Hypoplastic Left Heart Syndrome
What is hypoplastic left heart syndrome?
Hypoplastic left heart syndrome (HLHS) is a combination of several abnormalities of the heart and great blood vessels. It is a congenital (present at birth) syndrome, meaning that the heart defects occur due to abnormal underdevelopment of sections of the fetal heart during the first 8 weeks of pregnancy.
In the normal heart, oxygen-poor (blue) blood returns to the right atrium from the body, travels to the right ventricle, then is pumped through the pulmonary artery into the lungs where it receives oxygen. Oxygen-rich (red) blood returns to the left atrium from the lungs, passes into the left ventricle, and then is pumped out to the body through the aorta.

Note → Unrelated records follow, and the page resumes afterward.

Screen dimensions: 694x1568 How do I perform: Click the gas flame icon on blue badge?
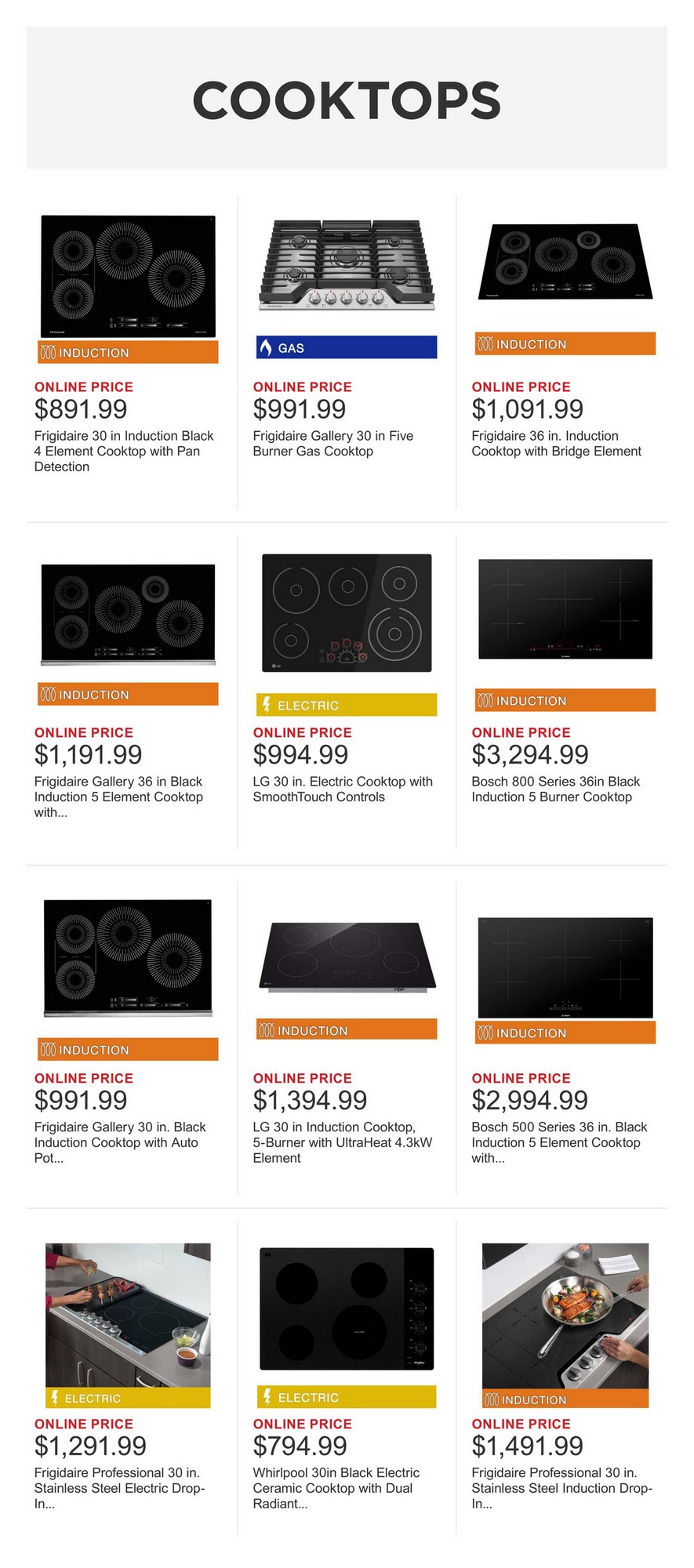tap(266, 347)
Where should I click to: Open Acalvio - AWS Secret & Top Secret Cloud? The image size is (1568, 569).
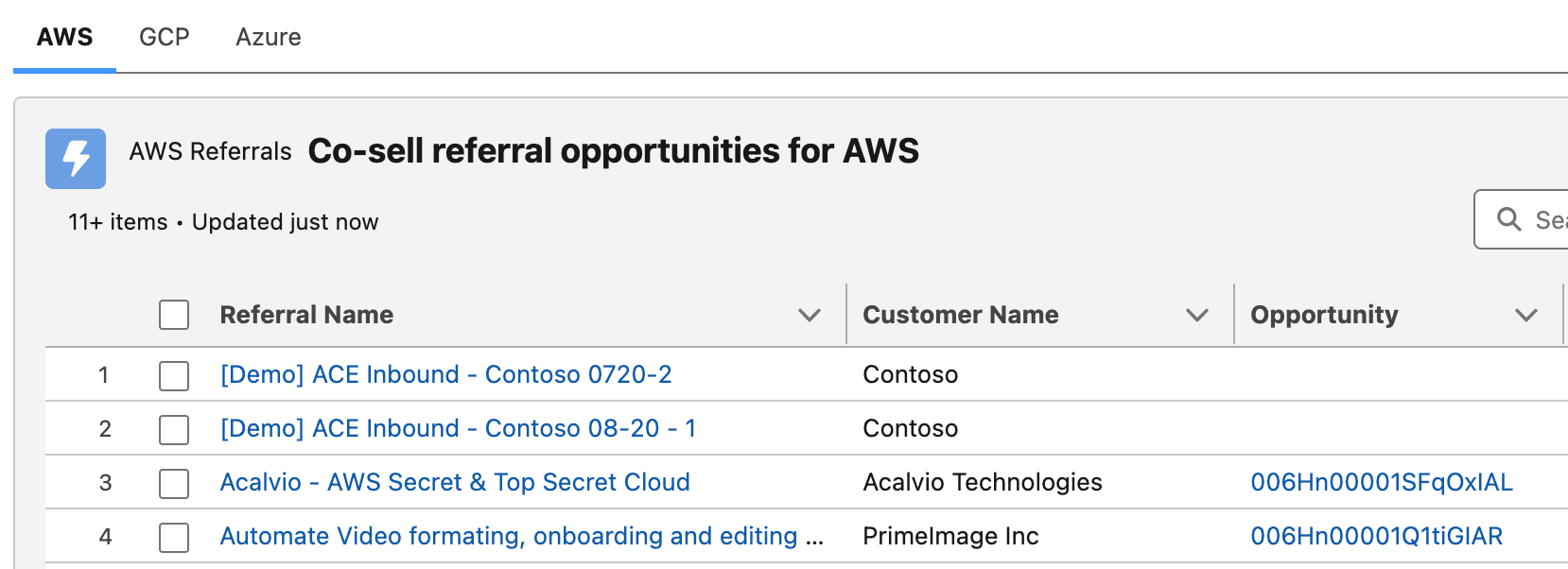click(x=455, y=482)
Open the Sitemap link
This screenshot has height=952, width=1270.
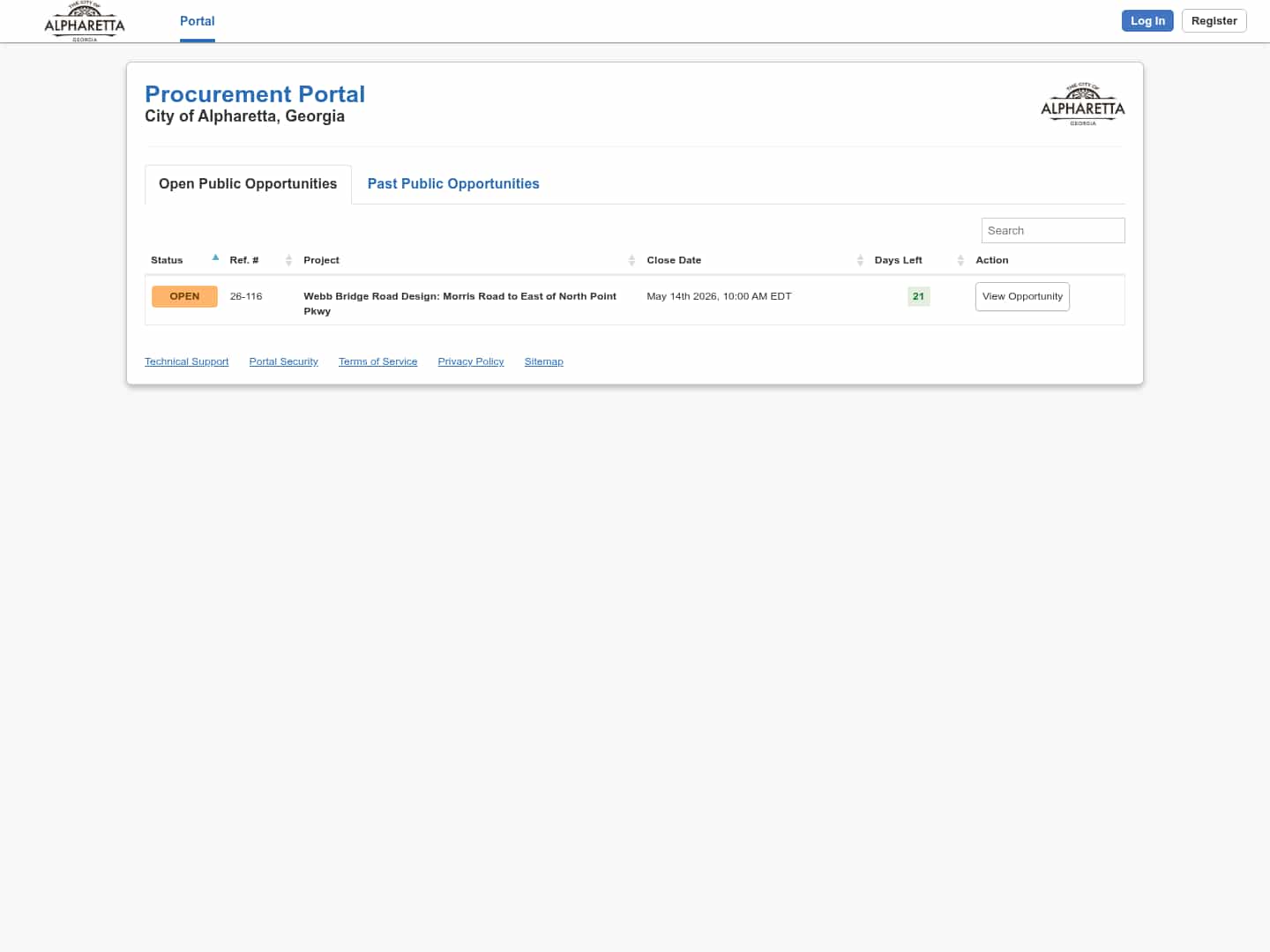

In hypoplastic left heart syndrome, most of the structures on the left side of the heart are small and underdeveloped. The degree of underdevelopment differs from child to child. The structures affected usually include the following:
- Mitral valve. The valve that controls blood flow between the left atrium and left ventricle in the heart.
- Left ventricle. The lower left-hand chamber of the heart. It receives oxygen-rich (red) blood from the left atrium and pumps it into the aorta, which takes the blood to the body. The left ventricle must be strong and muscular in order to pump enough blood to the body to meet its requirements.
- Aortic valve. The valve that regulates blood flow from the heart into the aorta.
- Aorta. The largest artery in the body and the primary blood vessel leading from the heart to the body.
Perhaps the most critical defect in HLHS is the small, underdeveloped left ventricle. This chamber is normally very strong and muscular so it can pump blood to the body. When the chamber is small and poorly developed, it will not function effectively and cannot provide enough blood flow to meet the body's needs. For this reason, an infant with hypoplastic left heart syndrome will not live long without surgical intervention.
- Hypoplastic left heart syndrome occurs in 2 to 3 out of every 10,000 live births or 1 in every 4,344 babies born in the U.S. each year.
- The syndrome comprises 2 to 3 percent of all cases of congenital heart disease.
- HLHS occurs slightly more often in boys than in girls.